Required work: Return only what runs from the line containing "Task: Uncheck the イベントの計画と推進のため checkmark" through the last line of the entries below, exactly, omitting pictures.

Data extracted from a collection
· · ·

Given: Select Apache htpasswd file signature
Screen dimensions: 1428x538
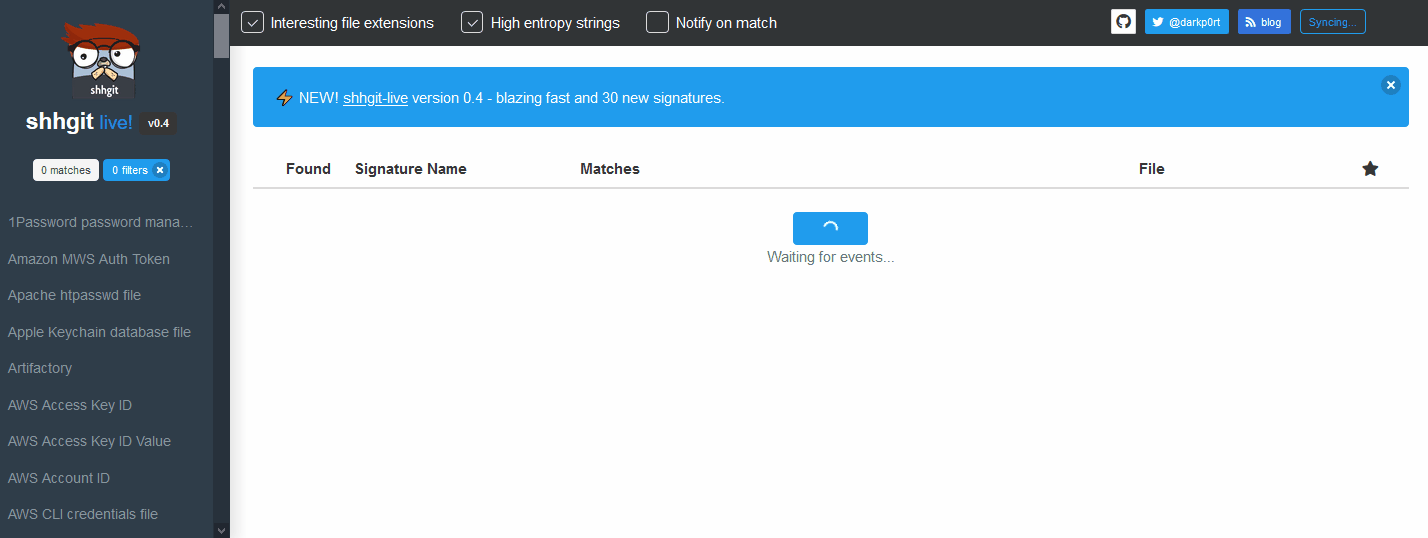Looking at the screenshot, I should point(74,295).
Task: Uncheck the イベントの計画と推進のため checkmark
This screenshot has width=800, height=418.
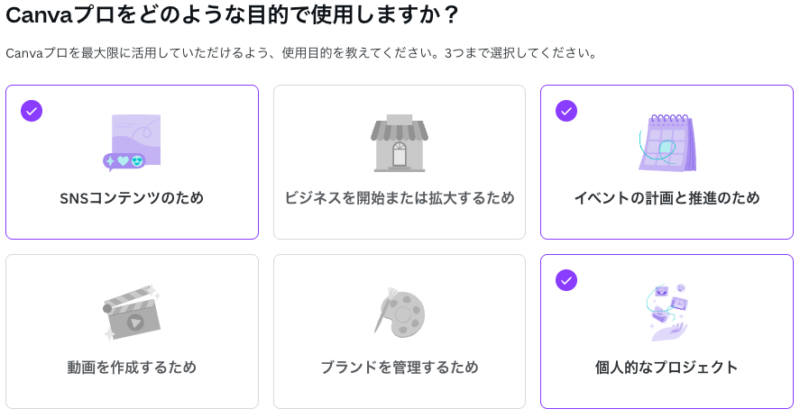Action: (566, 111)
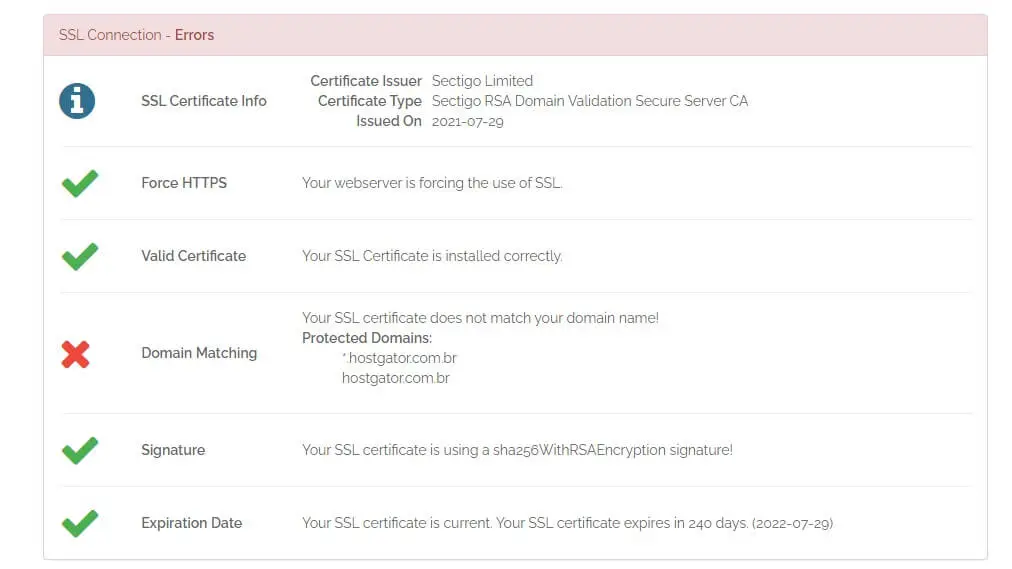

· · ·

Response area:
Task: Uncheck the イベントの計画と推進のため checkmark
This screenshot has width=800, height=418.
Action: (566, 111)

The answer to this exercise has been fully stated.